In 2022, the EBA conducted an assessment to gauge the scale and nature of ML/TF risks within the payment institutions sector.  The investigation focused on the identification and management of these risks by payment institutions, as well as the efforts made by supervisors to mitigate them during the authorization process and throughout the lifespan of these institutions. 
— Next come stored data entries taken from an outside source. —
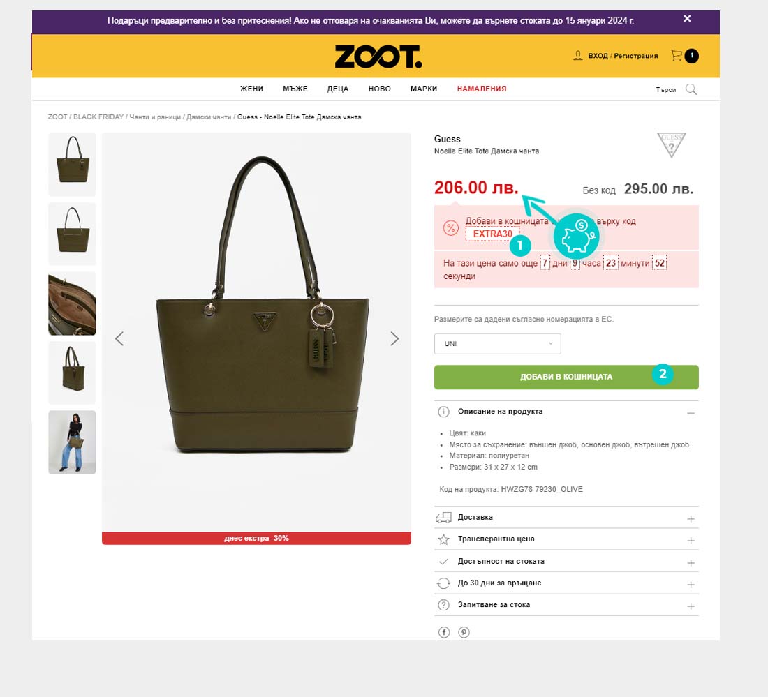Expand До 30 дни за връщане
768x697 pixels.
pyautogui.click(x=566, y=583)
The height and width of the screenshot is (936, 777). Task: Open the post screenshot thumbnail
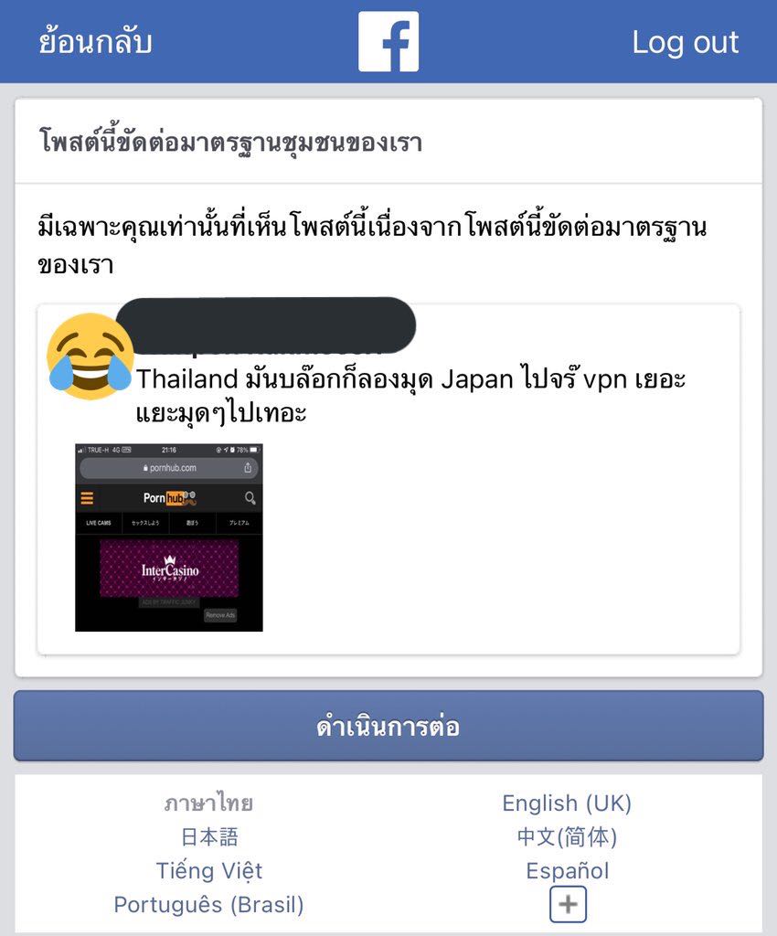click(x=169, y=537)
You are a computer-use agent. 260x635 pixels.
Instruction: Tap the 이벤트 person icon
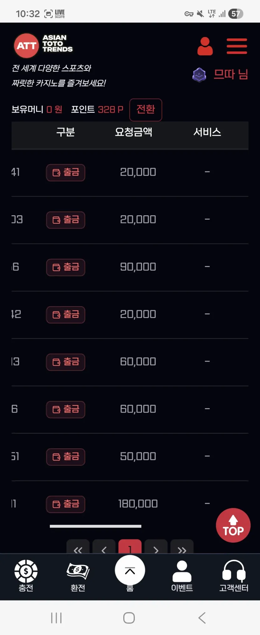182,571
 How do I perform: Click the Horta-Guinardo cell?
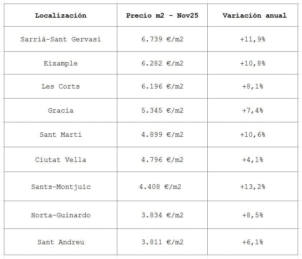click(x=61, y=215)
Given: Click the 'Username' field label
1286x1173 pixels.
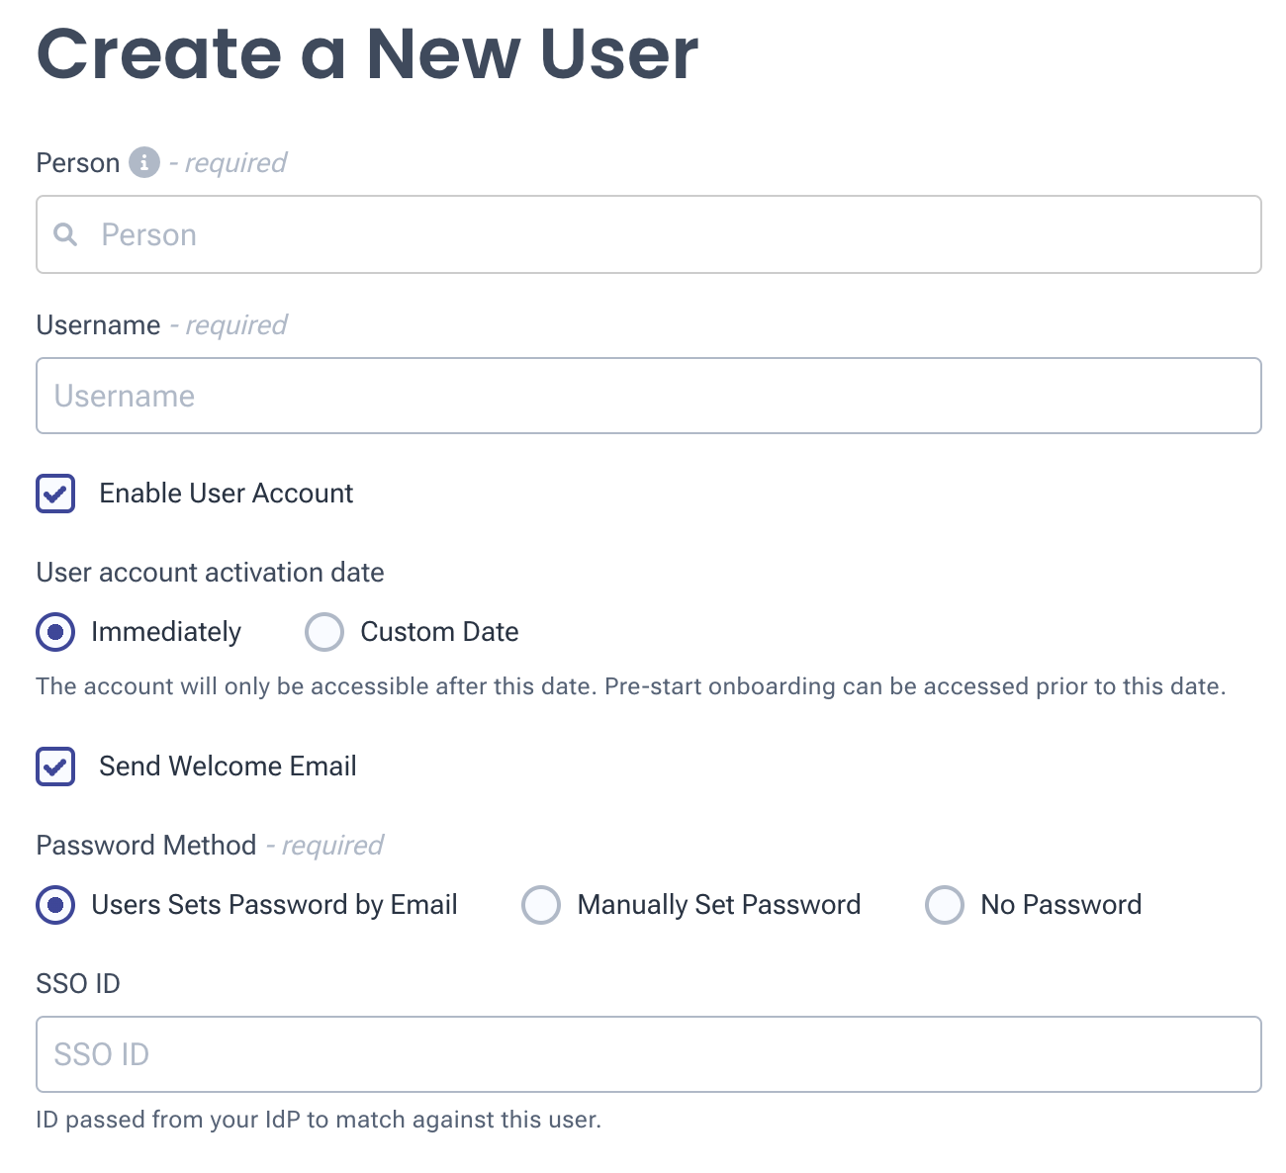Looking at the screenshot, I should point(98,325).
The Authority’s findings reveal a general failure among institutions in adequately managing ML/TF risks.  Internal controls related to anti-money laundering (AML) and counter-terrorist financing (CFT) measures within payment institutions often prove inadequate in preventing such illicit activities.  These shortcomings persist despite the sector being inherently exposed to high ML/TF risks.  The report also suggests that not all competent authorities are currently exercising sufficient supervision over the sector.  Consequently, payment institutions with weak AML/CFT controls can operate within the EU, exploiting differences in authorization and AML/CFT supervision processes across member states to engage in cross-border activities. 

Failure to effectively manage ML/TF risks within the payment institutions sector poses a significant threat to the integrity of the EU’s financial system.  Additionally, the EBA’s work on improving access to financial services indicates that the persistence of these risks undermines efforts to enhance payment institutions’ access to payment accounts. 
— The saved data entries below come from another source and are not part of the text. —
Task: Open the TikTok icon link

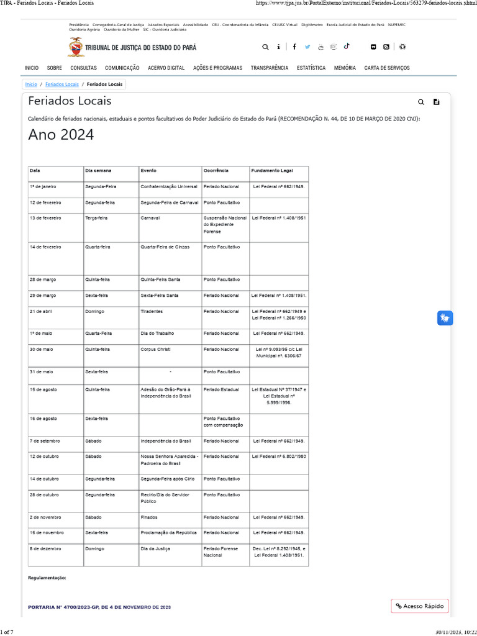Action: [x=347, y=47]
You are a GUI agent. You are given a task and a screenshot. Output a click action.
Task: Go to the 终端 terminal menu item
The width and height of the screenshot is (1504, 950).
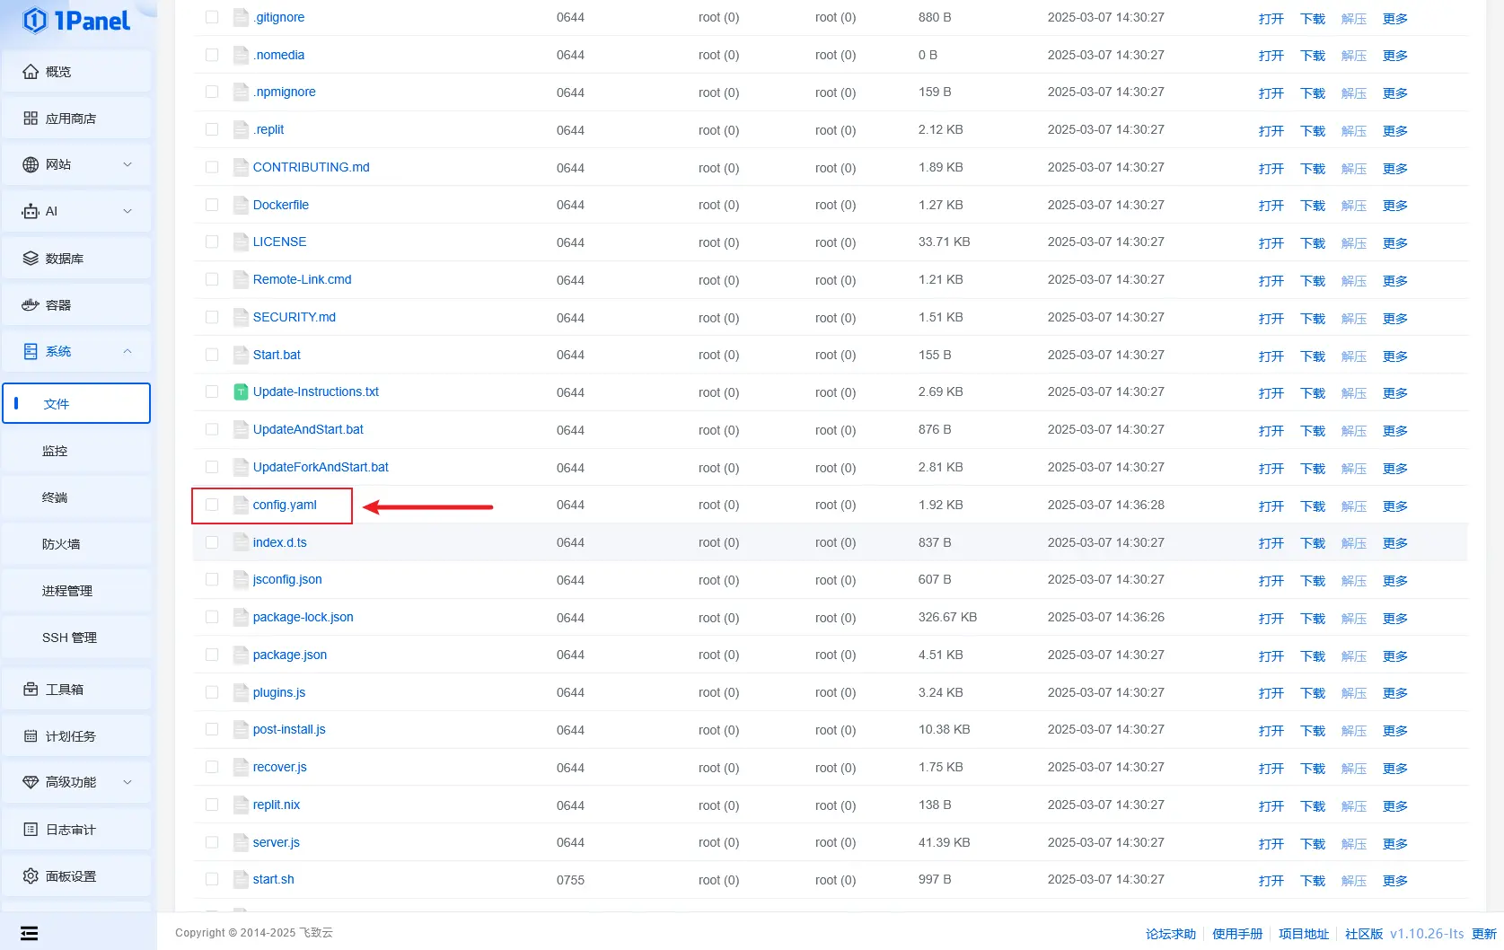coord(55,497)
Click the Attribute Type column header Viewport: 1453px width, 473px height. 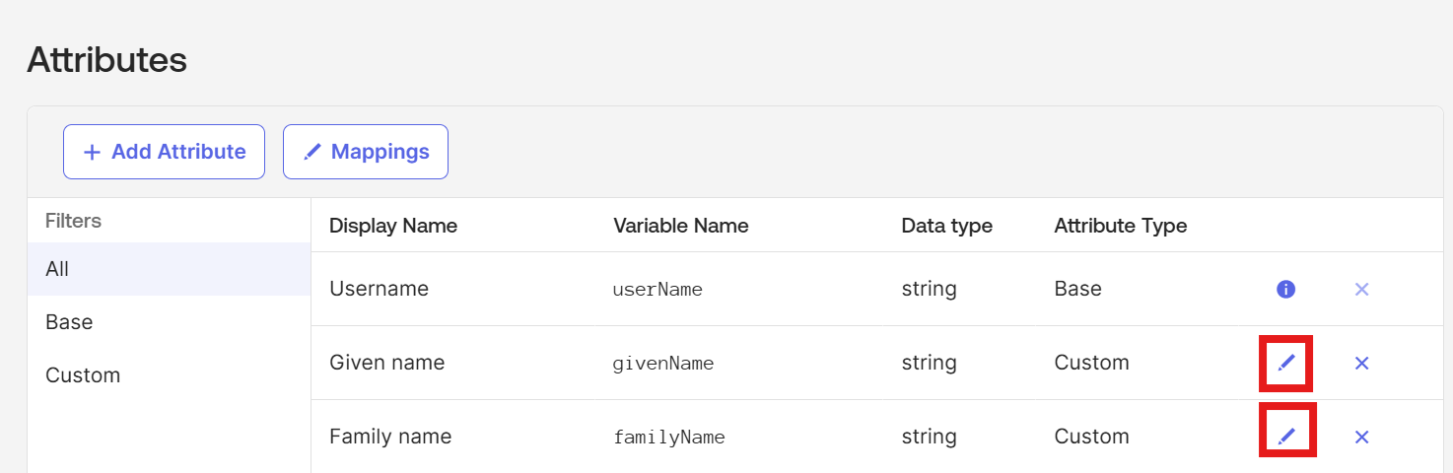[x=1120, y=226]
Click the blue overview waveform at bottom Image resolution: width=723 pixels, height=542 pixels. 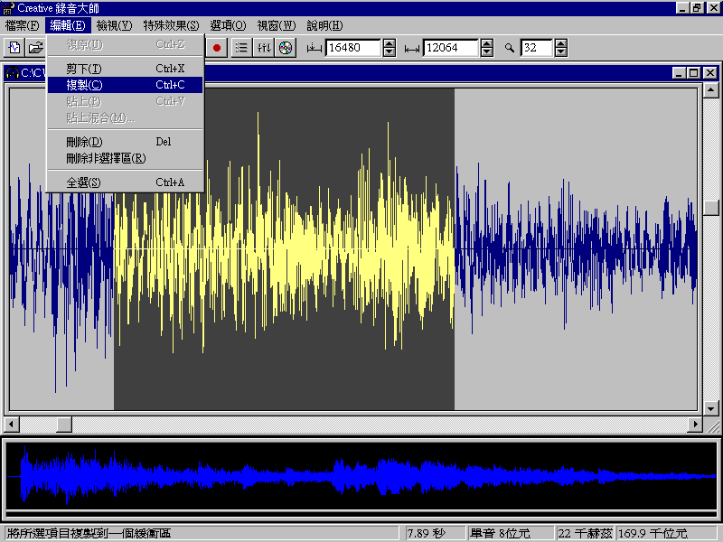(362, 475)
Several of the issues highlighted in the EBA’s findings can be addressed through the implementation of guidelines established by the authority.  A more robust adoption of these provisions by supervisors and institutions would contribute to mitigating the sector’s exposure to ML/TF risks. 

The EBA’s mandate to perform risk assessments on significant ML/TF risks affecting the EU’s financial sector is derived from Article 9a(5) of Regulation (EU) 1095/2010, known as the EBA founding regulation.  To inform this risk assessment, the EBA drew upon various sources, including the findings of a peer review on the authorization of payment institutions under PSD2, data extracted from the EBA’s AML/CFT database (EuReCA), questionnaire responses, bilateral interviews with EU supervisors, and national and supervisory assessments of ML/TF risks in the sector. 

In line with its responsibility to lead, coordinate, and monitor the AML/CFT efforts of all EU financial services providers and supervisors, the EBA is committed to addressing ML/TF risks comprehensively across all financial sectors within its jurisdiction.  The findings of this risk assessment will contribute to the EBA’s bi-annual ML/TF risk assessment exercise under Directive (EU) 2015/849, as it continues to tackle these risks holistically. 

The cleversoft RegWatch team will keep an eye on developments in this regard and inform you of any consequences that may follow. If you have any questions on how our AML solutions can simplify your business´compliance obligations, feel free to contact us at any time.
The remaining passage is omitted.